Likewise, the converse is also considered valid:

int x = 1
final int y = x

(there remain some questions as to how to safely deal with memory management here)

However, since final T is distinct from T it follows that this is not valid:

&int x = new 1
&(final int) y = x

And, likewise, that the converse is not valid either.

NOTE: an interesting question is whether or not we should be permitted to cast over final. For example, whether &(final int) y = (&(final int)) x should be permitted or not. Clearly, allowing this would break the usage of final in the context of a foreign function interface (where, in that case, final is being used as a capability).

Definite Unassignment Analysis

Definite Unassignment Analysis is the process of checking that a final variable is not assigned. This complements the existing concept of definite assignment analysis. For example, the following fails definite unassignment analysis:

function f(final int x) -> (int r):
   x = x + 1
   return x

This should report an error roughly as follows:

test.whiley:2: error: final parameter x may not be assigned
	x = x + 1;
	^

(This is the error message given in Java for an attempt to assign to a final parameter)

An important question is whether or not definite unassignment analysis is checked in a flow insensitive or flow sensitive fashion. For example, the following is permitted under a flow sensitive analysis but not under an insensitive one:

function f(bool flag) -> (int r):
   final int y
   if flag:
      y = 1
   else:
      y = 2
   return y

The key here is that a flow sensitive analysis can determine variable y has exactly one assignment regardless of which execution path is taken and, hence, that the above is safe. This is the approach, for example, currently taken in Java and is considerably more flexible than the flow insensitive approach.

For the purposes of this proposal, definite unassignment analysis is assumed to be a flow insensitive activity. This is easier to implement that its flow sensitive counterpart. Furthermore, we can update this in a subsequent RFC if a more flexible approach is considered useful.

Terminology

  • Definite Unassignment Analysis. This is the process of checking that a variable marked final is never assigned after initialisation.
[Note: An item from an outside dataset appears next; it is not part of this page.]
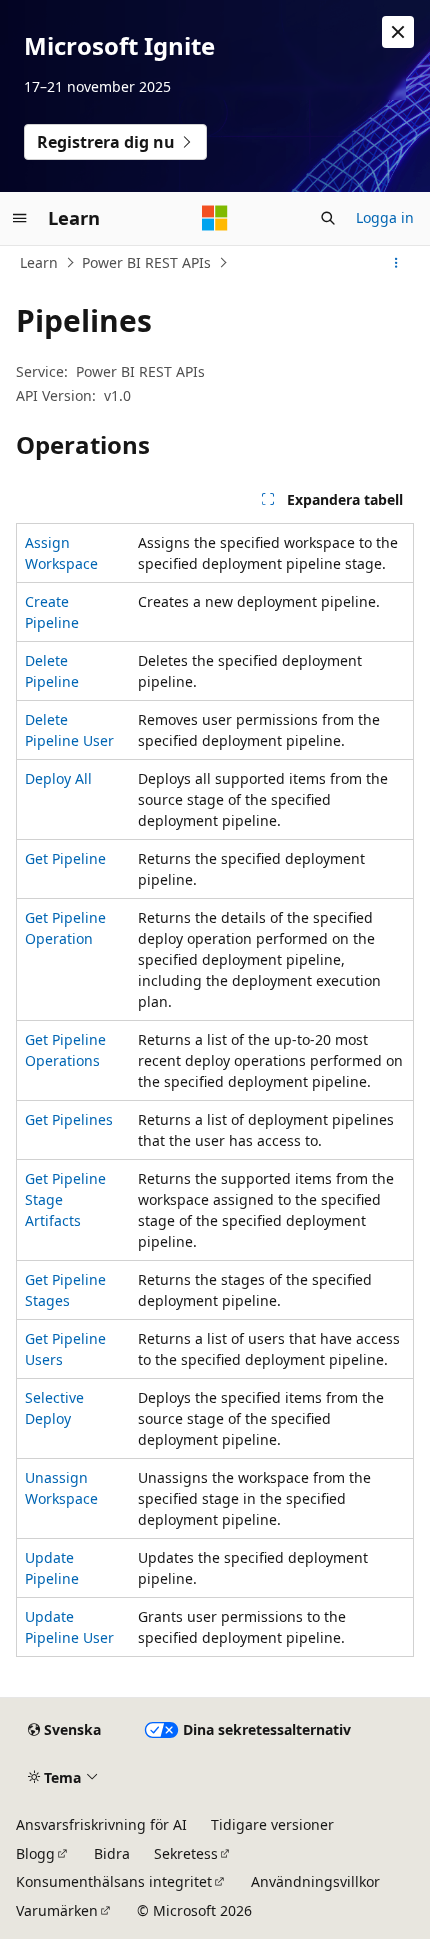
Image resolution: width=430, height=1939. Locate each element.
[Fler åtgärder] (396, 263)
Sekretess (186, 1853)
  • Flow (In)Sensitive Analysis. A flow sensitive analysis can take into consideration the context in which a statement occurs, whilst a flow insensitive analysis cannot. For the purposes of this proposal, this means a flow sensitive definition unassignment analysis can take into consideration the number of other assignments may have occurred to a given variable prior to the current assignment being considered.

Drawbacks and Limitations

  • Backwards Compatibility. One obvious issue is that of binary compatibility between different versions of an API. Consider having released a public function or method with a final parameter. If in a subsequence version of that function the given parameter was no longer marked final, then this could potentially lead to a hidden linking error. That is, code compiled against the initial version would still appear to run against the later version, and yet this would clearly be unsafe. One way to protect against this would be to include the final modifier in the name mangle. Thus, its removal would generate a different mangle and lead to a link-time error.

Unresolved Issues

The benefits of supporting final for reasons of ownership remain somewhat unclear at this stage. Here are the known issues:

  • Ownership & Cloning. The suggested approach to parameters would mean that assigning a final parameter to a non-final variable requires a clone. Yet there are certainly some cases where this would lead to unnecessary cloning as well.

  • Ownership & Memory Management. In addition, there is the question of memory management. That is, who is responsible for deallocating a final variable? The suggested approach for final parameters would require responsibility to rest with the caller.

An alternative would be to introduce a specific modified (e.g. borrowed) to handle the issues of ownership that are being proposed here to be handled by final. However, that might be considered somewhat ugly as we would now have two modifiers instead of one.